>> BEGIN

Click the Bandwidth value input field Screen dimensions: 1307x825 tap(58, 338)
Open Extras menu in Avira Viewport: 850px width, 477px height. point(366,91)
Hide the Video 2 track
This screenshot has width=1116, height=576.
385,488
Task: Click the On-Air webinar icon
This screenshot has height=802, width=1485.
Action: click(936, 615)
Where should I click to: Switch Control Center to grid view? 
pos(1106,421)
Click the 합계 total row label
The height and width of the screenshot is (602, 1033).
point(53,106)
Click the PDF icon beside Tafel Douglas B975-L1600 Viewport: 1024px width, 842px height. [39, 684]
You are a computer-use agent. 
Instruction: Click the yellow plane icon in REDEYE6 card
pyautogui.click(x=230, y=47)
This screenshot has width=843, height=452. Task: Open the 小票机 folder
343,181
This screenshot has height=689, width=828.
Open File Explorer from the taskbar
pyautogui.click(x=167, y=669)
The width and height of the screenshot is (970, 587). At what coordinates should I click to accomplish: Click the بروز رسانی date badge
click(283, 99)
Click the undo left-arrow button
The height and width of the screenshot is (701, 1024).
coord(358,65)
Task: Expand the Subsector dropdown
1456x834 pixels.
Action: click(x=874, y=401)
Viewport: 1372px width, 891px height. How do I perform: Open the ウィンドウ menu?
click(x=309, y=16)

>> END

**Directive**
Copy the entries from the line containing "This screenshot has height=689, width=828." through the last one, keeping every line, requests included. Raise each coordinate number in the answers by 147.

**Task solution**
This screenshot has height=689, width=828.
Open File Explorer from the taskbar
pyautogui.click(x=314, y=816)
The width and height of the screenshot is (970, 587). At what coordinates should I click to accomplish: Click the بروز رسانی date badge
click(430, 246)
Click the undo left-arrow button
The height and width of the screenshot is (701, 1024).
coord(505,212)
Task: Expand the Subsector dropdown
1456x834 pixels.
Action: click(x=1021, y=548)
Viewport: 1372px width, 891px height. How do I perform: Open the ウィンドウ menu?
click(x=456, y=163)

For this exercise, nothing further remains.